Back in the ‘80s, Nissan designers were definitely not an unruly bunch. In fact, they must have lived by the ruler, and only by that implement, if this Laurel is anything to go by. Granted, that must have felt like a welcome change from their wild (and often nightmarish) ‘70s excesses, but man did this square peg fit in its square hole.
From certain angles, anything even approaching a curve is just impossible to discern. They even squared the tailpipe. If it weren’t for the license plate script, it would literally all be straight lines. A wee bit boring on the one hand, but then you could do a mightily good rendering of this picture using an 8-bit Nintendo.
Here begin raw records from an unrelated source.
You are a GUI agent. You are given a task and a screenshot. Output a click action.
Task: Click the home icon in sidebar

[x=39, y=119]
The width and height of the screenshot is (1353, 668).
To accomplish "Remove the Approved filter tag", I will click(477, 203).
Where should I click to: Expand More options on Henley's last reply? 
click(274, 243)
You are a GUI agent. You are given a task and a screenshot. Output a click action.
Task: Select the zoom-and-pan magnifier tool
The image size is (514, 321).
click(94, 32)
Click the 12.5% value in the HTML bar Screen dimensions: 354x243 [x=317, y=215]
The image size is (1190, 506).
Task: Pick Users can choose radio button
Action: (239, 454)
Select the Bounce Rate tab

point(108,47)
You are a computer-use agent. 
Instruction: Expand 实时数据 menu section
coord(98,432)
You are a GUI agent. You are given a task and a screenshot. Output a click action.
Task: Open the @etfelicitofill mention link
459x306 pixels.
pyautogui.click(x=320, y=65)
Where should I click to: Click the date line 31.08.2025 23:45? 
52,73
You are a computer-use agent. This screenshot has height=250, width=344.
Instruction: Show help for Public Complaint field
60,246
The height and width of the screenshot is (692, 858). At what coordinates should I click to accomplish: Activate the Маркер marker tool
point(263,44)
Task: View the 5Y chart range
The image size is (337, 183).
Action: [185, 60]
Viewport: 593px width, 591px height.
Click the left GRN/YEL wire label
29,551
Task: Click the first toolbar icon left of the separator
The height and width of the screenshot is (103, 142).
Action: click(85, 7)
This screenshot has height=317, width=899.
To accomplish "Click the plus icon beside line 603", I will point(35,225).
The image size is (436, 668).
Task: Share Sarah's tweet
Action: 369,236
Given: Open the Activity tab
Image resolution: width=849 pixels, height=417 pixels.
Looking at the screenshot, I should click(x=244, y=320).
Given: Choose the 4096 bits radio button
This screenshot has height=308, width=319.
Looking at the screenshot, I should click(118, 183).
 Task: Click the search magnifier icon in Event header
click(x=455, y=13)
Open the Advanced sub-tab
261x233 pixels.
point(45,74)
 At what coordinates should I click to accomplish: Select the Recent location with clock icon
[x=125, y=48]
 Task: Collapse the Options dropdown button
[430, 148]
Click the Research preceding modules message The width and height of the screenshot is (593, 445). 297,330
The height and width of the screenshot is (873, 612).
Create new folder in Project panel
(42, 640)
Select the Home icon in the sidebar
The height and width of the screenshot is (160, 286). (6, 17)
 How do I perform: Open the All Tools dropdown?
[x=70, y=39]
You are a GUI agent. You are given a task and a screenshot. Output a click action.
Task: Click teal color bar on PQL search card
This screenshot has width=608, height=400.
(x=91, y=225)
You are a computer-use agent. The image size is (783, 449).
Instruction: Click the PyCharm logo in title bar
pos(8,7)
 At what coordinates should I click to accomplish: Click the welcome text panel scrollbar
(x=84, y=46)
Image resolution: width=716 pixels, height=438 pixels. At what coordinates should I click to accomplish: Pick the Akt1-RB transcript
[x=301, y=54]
Maybe that was the point.
The C32 Laurel was the fifth generation of that nameplate. It was launched in 1984, slap bang in the dying days of the hard-core origami design era. The renderings above were likely made circa 1981-82, right when the likes of the Chrysler K-Car or the Talbot Tagora were all the rage. The former seems to have had a bit of influence on the pillared saloon, but the latter (main drawing) looks like it was used to give us the 4-door hardtop variant. At least, that’s the highly questionable theory I’ve come up with.
The reality turned out a bit different. Gone were the hardtop’s lowered window beltline, forgotten were the formal saloon’s neat C-pillar and in came a rather fugly and chrome-laden snout.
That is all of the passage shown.